* [Fragmento proporcionado]:

○ ○ ○ ○ ○ ○ ○

Álvarez Cascos sustituyó a Rafael Arias-Salgado y Blanco a Magdalena Álvarez, versos sueltos, uno y otra, si comparamos su modo de ser ministros con los métodos de trabajo de sus sucesores, disciplinados y exigentes ejecutores de políticas rigurosamente partidarias. Pedro Sánchez aterrizó en el poder con la lección bien aprendida y de entrada colocó en Fomento a su alter ego, José Luis Ábalos. Por si había dudas. Los tres, Ábalos, Cascos y Blanco se ocupaban del control de las miserias de sus respectivos partidos justo antes de ser nombrados ministros. Conocían mejor que nadie las cuitas internas y las cuentas, no siempre confesables. Pero sobre todo conocían las urgencias. Control del partido y control de la inversión pública. Casualidades de la vida. O no.
España seguirá siendo un país corrupto mientras no se actúe sobre la raíz del problema: la voracidad de unos partidos que se han apropiado del Estado desactivando sus mecanismos de control
Como apuntan José Álvarez Junco y Adrian Shubert en la introducción de la “Nueva historia de la España contemporánea” (Galaxia Gutenberg), uno de los rasgos más negativos de nuestro modelo constitucional es el sometimiento que PP y PSOE ejercen sobre el sistema; “la inexistencia de una auténtica división de poderes (dado el control o la fuerte influencia del Ejecutivo sobre el Legislativo y el Judicial)” y los consiguientes “problemas de financiación de estos partidos, que han originado casos de corrupción muy generalizados a nivel político…”.
Los partidos son vastas estructuras que necesitan considerables recursos para mantenerse en pie y cuyas economías entran en crisis cuando tienen que afrontar un repentino incremento de nóminas tras ser expulsados del poder, ya sea local, autonómico o central. Y cuando este turnismo renovado pone en tus manos la gestión del poder, una de las tareas prioritarias es provisionar la caja de resistencia para cuando vengan mal dadas y las urnas te manden de regreso a casa. De ese trabajo se han encargado casi siempre los más fieles; los que saben dónde están los agujeros y saben lo que cuesta taponarlos.

○ ○ ○ ○ ○ ○ ○

* [Material proporcionado]:

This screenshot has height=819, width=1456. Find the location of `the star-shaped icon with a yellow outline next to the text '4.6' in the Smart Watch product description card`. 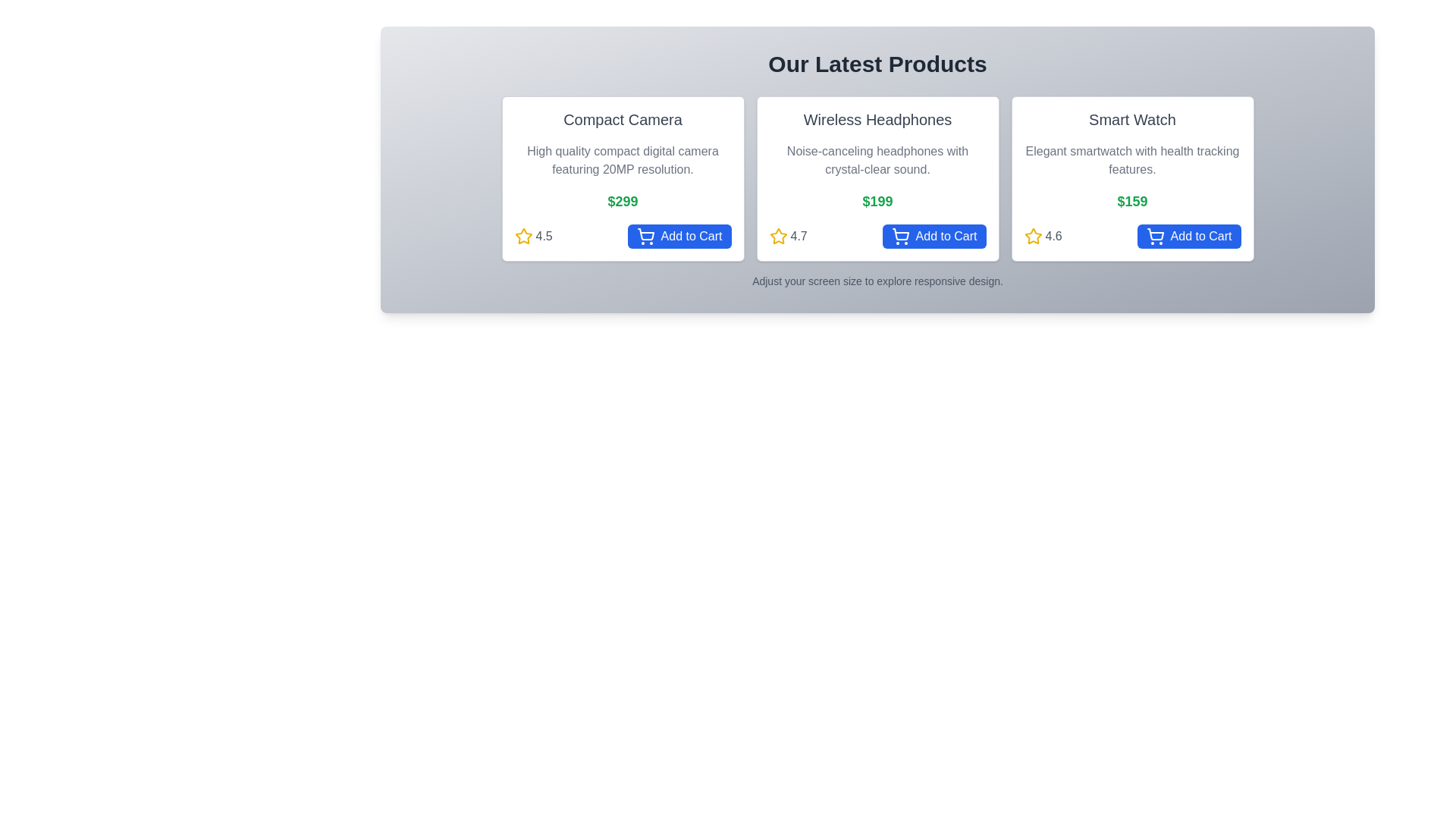

the star-shaped icon with a yellow outline next to the text '4.6' in the Smart Watch product description card is located at coordinates (1032, 237).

○ ○ ○ ○ ○ ○ ○

* [Tarea 1]: Traduce al inglés esta oración del fragmento sobre los partidos y la corrupción: «Los partidos son vastas estructuras que necesitan considerables recursos para mantenerse en pie y cuyas economías entran en crisis cuando tienen que afrontar un repentino incremento de nóminas tras ser expulsados del poder, ya sea local, autonómico o central.»
* [Tarea 2]: Escribe lo que sigue en el fragmento sobre los partidos y la corrupción a partir de su última oración.

* [Respuesta esperada 1]: Parties are vast structures that need considerable resources to stay afloat and whose finances go into crisis when they have to face a sudden increase in payroll after being ousted from power, whether local, regional, or central.

* [Respuesta esperada 2]:
Esta metodología, tantas veces repetida, es la que que posibilita, y protege, un sistema adulterado por la desproporcionada preeminencia del Poder Ejecutivo sobre los demás. Problema que en la España de hoy alcanza dimensiones patológicas, con un Parlamento convertido en una filial del Gobierno y un Poder Judicial al que se quiere neutralizar. Junco y Shubert vinculan la redundante corrupción política con la monitorización que ejerce el Ejecutivo sobre los demás poderes constitucionales y el resto de contrapesos, estos de inferior rango pero de gran importancia. Y es que el asalto a los organismos reguladores, empresas públicas y medios de comunicación, principalmente públicos, es una suerte de corrupción low cost. No es lo mismo que robar, pero cuando la práctica se generaliza puede ser aún peor.
Corrupción es llenar las administraciones públicas de conmilitones y devolver favores o pagar fidelidades situando al frente de, pongamos, Correos o la EOI a amiguetes sin suficiente cualificación
Luis Bárcenas (caso juzgado) y Koldo García Izaguirre (presunto) se corrompieron para mejorar su nivel de vida. Pero no hace falta corromperse a título personal para ser un corrupto. Corrupción también es usar fondos públicos para sacar ventaja política, desde un ministerio o una empresa pública. Corrupción es devolver favores o pagar fidelidades situando al frente de, pongamos, Correos o la EOI a amiguetes sin cualificación suficiente. Corrupción es llenar las administraciones públicas de conmilitones sin más mérito que la tenencia del carné del partido. Y corrupción es desatender el deber constitucional de visar nombramientos arbitrarios, eludiendo la obligación de seleccionar a los mejores y sin poner coto a la propensión invasiva del Gobierno de turno.
Para nuestra vergüenza, y más allá de que siempre habrá un Bárcenas o un Koldo dispuestos a corromperse, España seguirá sin homologarse con las democracias más sanas de Europa mientras no actúe sobre la raíz del problema: la voracidad de unos partidos que, como dice Rafael Jiménez Asensio, se han apropiado del Estado desactivando sus mecanismos de control.
Koldo no tiene excusa, pero sí explicación. Koldo es el producto inevitable de un modelo fallido.